⟨

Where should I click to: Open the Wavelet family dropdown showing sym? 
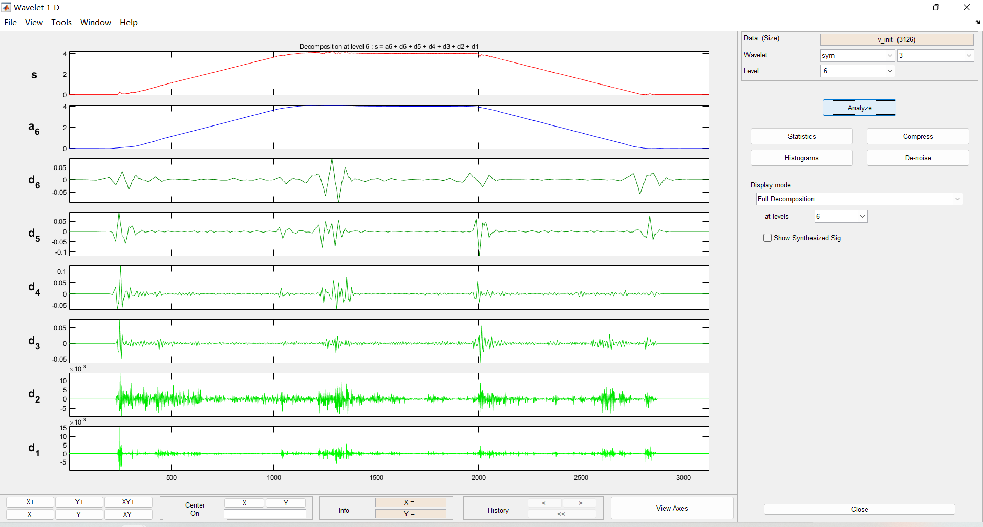click(x=857, y=55)
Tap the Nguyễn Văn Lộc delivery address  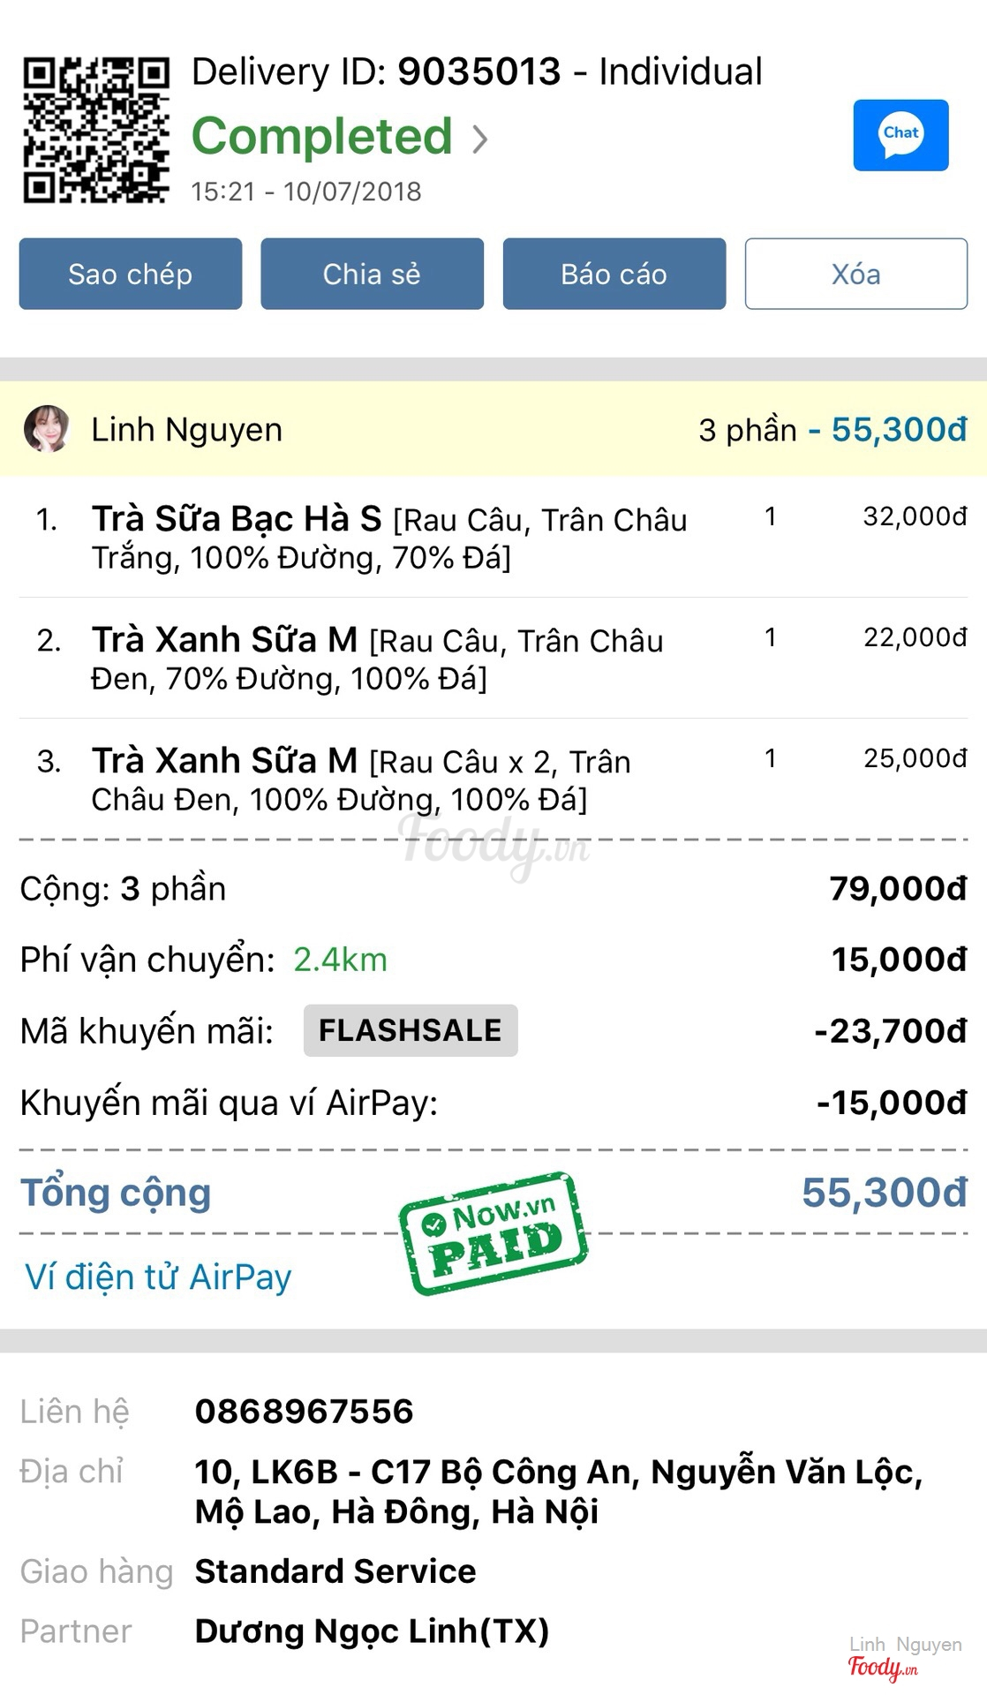[x=558, y=1491]
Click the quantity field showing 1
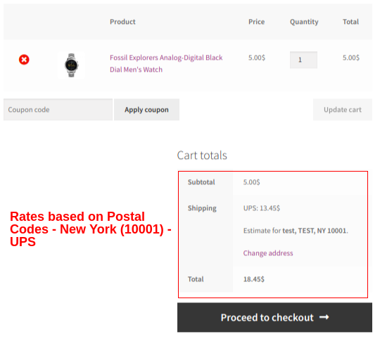Image resolution: width=380 pixels, height=339 pixels. (x=303, y=60)
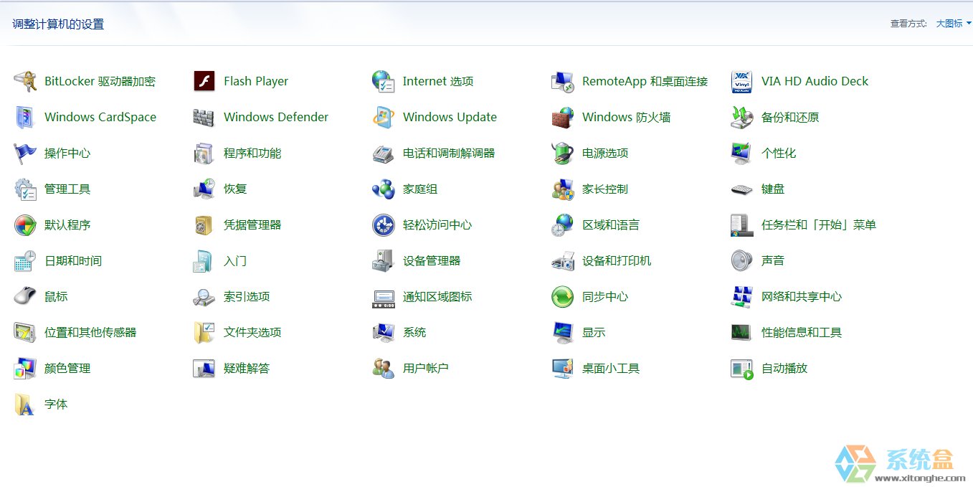
Task: Open the 字体 fonts folder icon
Action: click(25, 405)
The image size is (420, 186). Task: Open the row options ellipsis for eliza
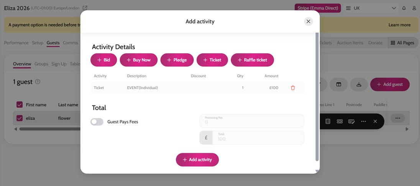[x=397, y=118]
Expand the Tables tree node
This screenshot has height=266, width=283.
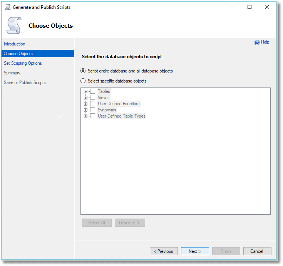[x=85, y=91]
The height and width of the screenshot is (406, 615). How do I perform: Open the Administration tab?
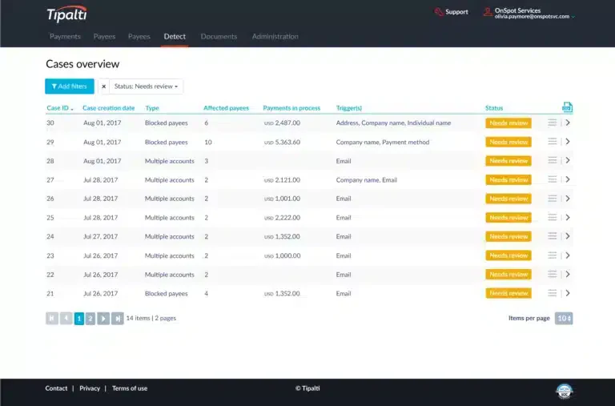(275, 37)
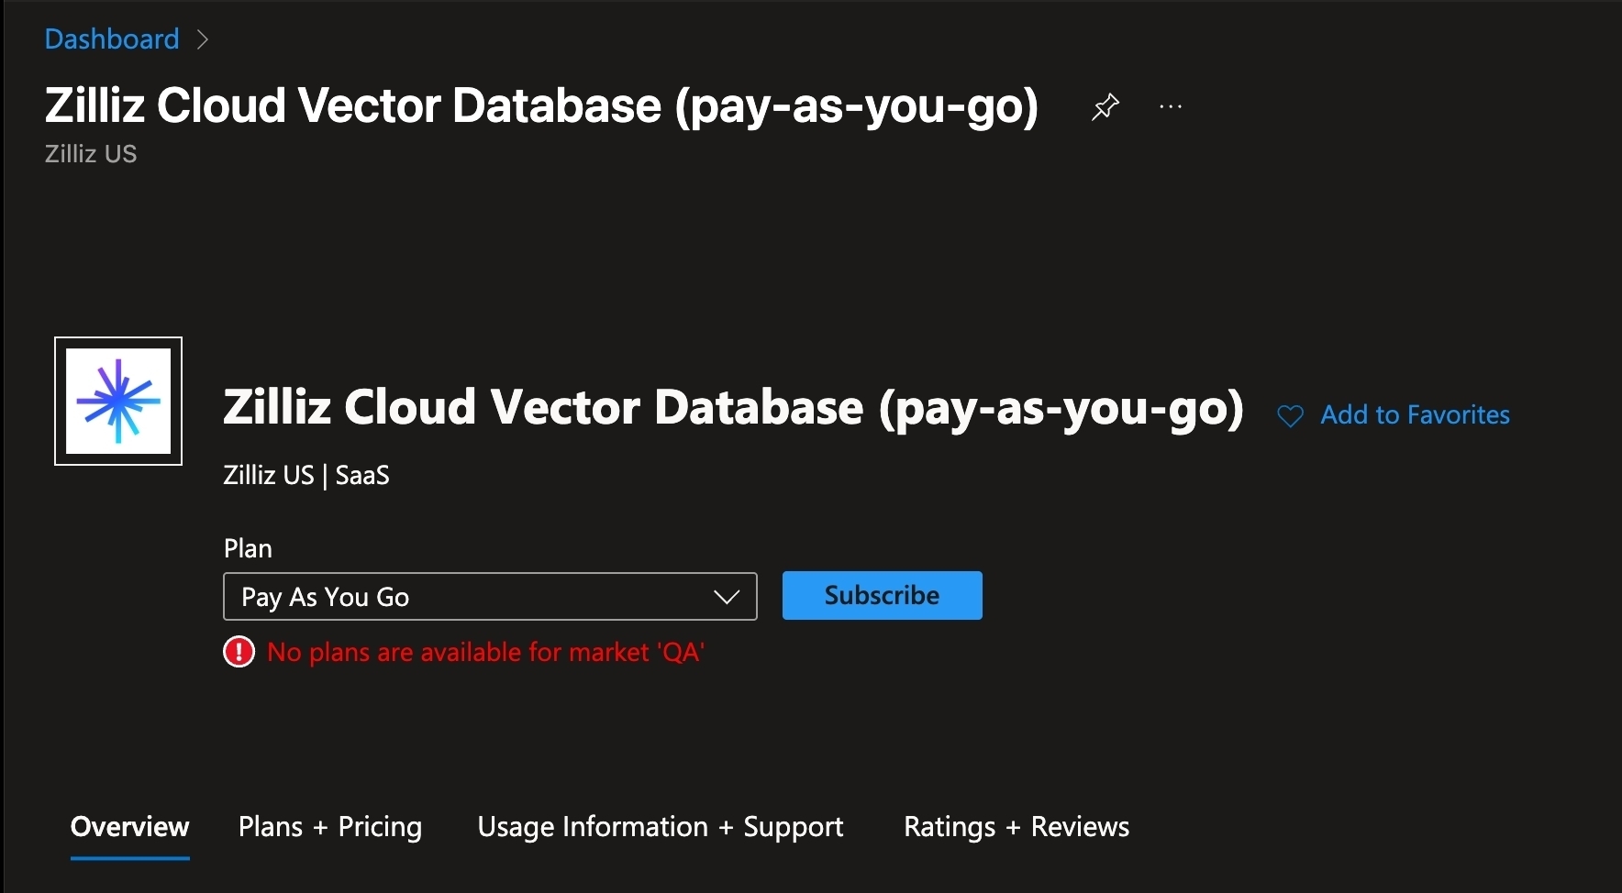Expand the plan list using the chevron arrow
This screenshot has height=893, width=1622.
click(727, 597)
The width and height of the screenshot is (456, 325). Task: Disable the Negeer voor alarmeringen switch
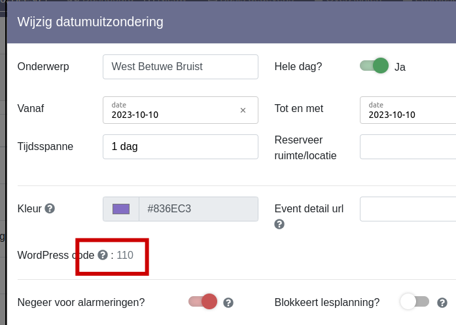[x=203, y=301]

⟩

## Set task
Rewrite the stretch of records from the line containing "Click the quantity field showing 1" through the end of the records, swapping "Administration" for "Settings" and changing nothing else. Leave the pictures out of your answer.

## Correct result
Click the quantity field showing 1
Image resolution: width=380 pixels, height=339 pixels. (x=303, y=60)
Task: Open the 字体 fonts folder icon
Action: click(25, 405)
The image size is (420, 186). Task: Open the row options ellipsis for eliza
[x=397, y=118]
Expand the Tables tree node
This screenshot has height=266, width=283.
[x=85, y=91]
The height and width of the screenshot is (406, 615). How do I perform: Open the Settings tab?
(275, 37)
Expand the plan list using the chevron arrow
This screenshot has height=893, width=1622.
click(727, 597)
The width and height of the screenshot is (456, 325). Task: Disable the Negeer voor alarmeringen switch
[x=203, y=301]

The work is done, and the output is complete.